PSA: The Deadbolt ransomware gang started attacking ONAP network-attached storage (NAS) devices at the beginning of this year, and they have continued despite the company’s security efforts. Amid the latest incident, QNAP’s advice to users remains the same.
This week, QNAP reported new attacks on users of its NAS drives by Deadbolt ransomware. As with the Deadbolt attacks in January, the company recommends users upgrade their devices to the latest firmware, which the ransomware hasn’t breached, and avoid connecting them to the internet.
QNAP says the latest attacks have hit devices running QTS firmware versions 4.3.6 and 4.4.1 — mostly TS-x51 and TS-x53 series models. The latest firmware versions are 4.54 and 5.00, both of which received new builds since the January attacks. QNAP also extended security patches to some end-of-life models in February.
Following the initial incidents, the Taiwan-based company released instructions for checking a device’s internet connection, which could leave it vulnerable. It also says disabling port forwarding and UPnP will make a NAS more secure.
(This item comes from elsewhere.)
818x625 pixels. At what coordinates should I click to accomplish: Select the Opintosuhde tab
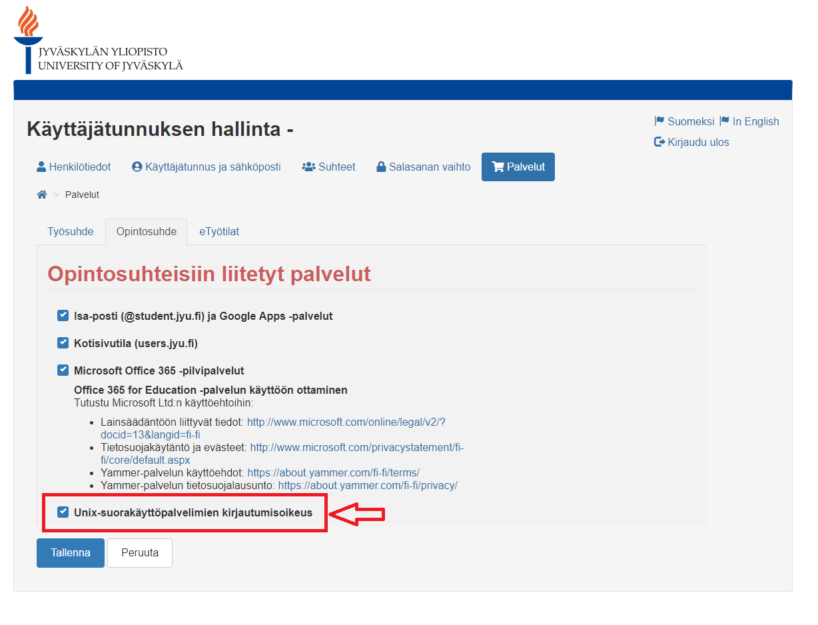tap(147, 232)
One security measure QNAP took in January inconvenienced some users when it used its multi-layered auto-update system to force a security update. The ransomware had already spread to thousands of systems by then, causing a crisis, but others lost data after the update.
Asustor NAS drives also suffered Deadbolt attacks in February. Much like QNAP, Asustor advised users to take their devices offline. However, the company responded to Deadbolt with a security update in March.